Kaplan–Meier curves for a positive outcome in end-stage achalasia patients after classic LHD and LHD with the pull-down technique. *Success was defined as Eckard score < 3 and no need for further treatment

Our study also showed a lower long-term palliative efficacy of LHD in end-stage patients when previous traditional endoscopic treatments failed. It may be speculated if the effects of previous endoscopic treatments, causing some fibrotic alterations in the esophageal wall, may jeopardize the efficacy of rescue myotomy, or if previous treatments helped in selecting patients highly refractory to any treatments. Unfortunately, there are no studies in Literature addressing this question. Finally, it may be argued that a dilated, decompensated esophagus, especially if sigmoid in shape, may increase the risk of pathological post-operative reflux for the stasis of any material eventually refluxed from the stomach. It is worth mentioning, however, that 24-h pH-monitoring revealed similar rates of abnormal acid exposure in the distal esophagus after surgery both in SE and NSE groups. And these rates were not dissimilar to the rate of reflux historically reported by our group in a large series of patients [7].

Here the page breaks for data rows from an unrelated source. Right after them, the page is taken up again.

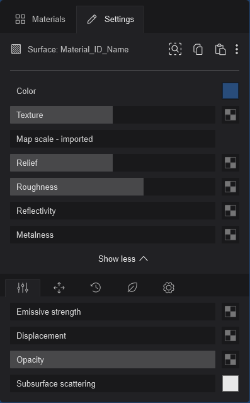Open the Subsurface scattering white color swatch
Screen dimensions: 250x403
(x=230, y=383)
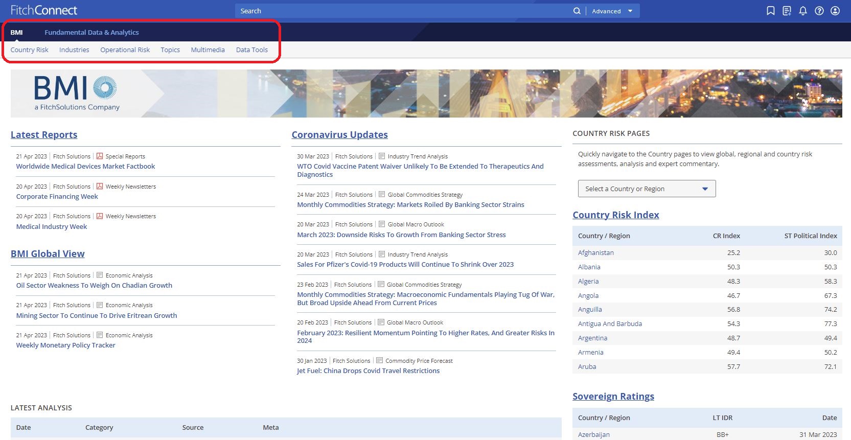Click PDF icon beside Special Reports

pos(100,156)

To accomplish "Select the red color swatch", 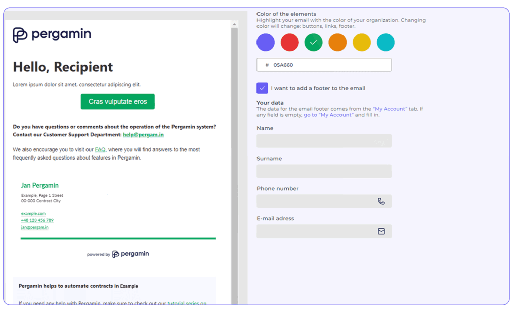I will click(x=289, y=42).
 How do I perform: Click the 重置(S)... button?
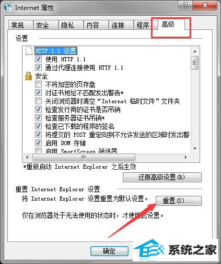click(179, 201)
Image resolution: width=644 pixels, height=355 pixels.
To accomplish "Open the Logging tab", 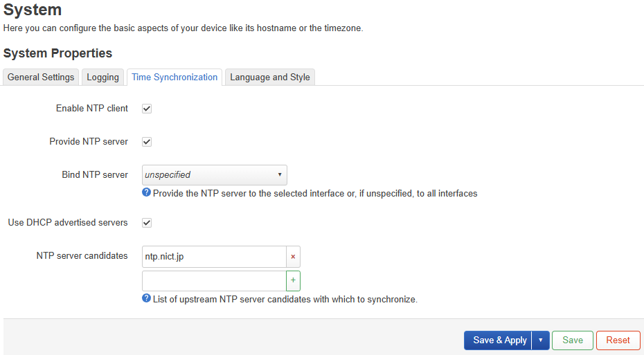I will (102, 78).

This study has some intrinsic limitations, that need to be mentioned. The main limitation is that it is a retrospective, non-randomized trial. A second limitation concerns the straightening procedure of the esophageal axis performed only in some selected cases. A third limitation may be that different surgeons performed the operations over a long period of time. However, these five surgeons were formed within the same group, the younger surgeons taking full advantage from the experience of the senior ones, and kept performing the operation in the same way, with only minor modifications [7].

Conclusions

This study confirmed that SE is certainly the worst condition of esophageal achalasia and the final outcome of LHD is inferior when compared to NSE or earlier stages of the disease. Despite this, almost 3/4 of the SE patients experienced a significant relieve in symptoms after LHD. It should therefore be the first surgical option to be offered to patients in such advanced stage of the disease, reserving esophagectomy to failures of such a “conservative” surgical procedure.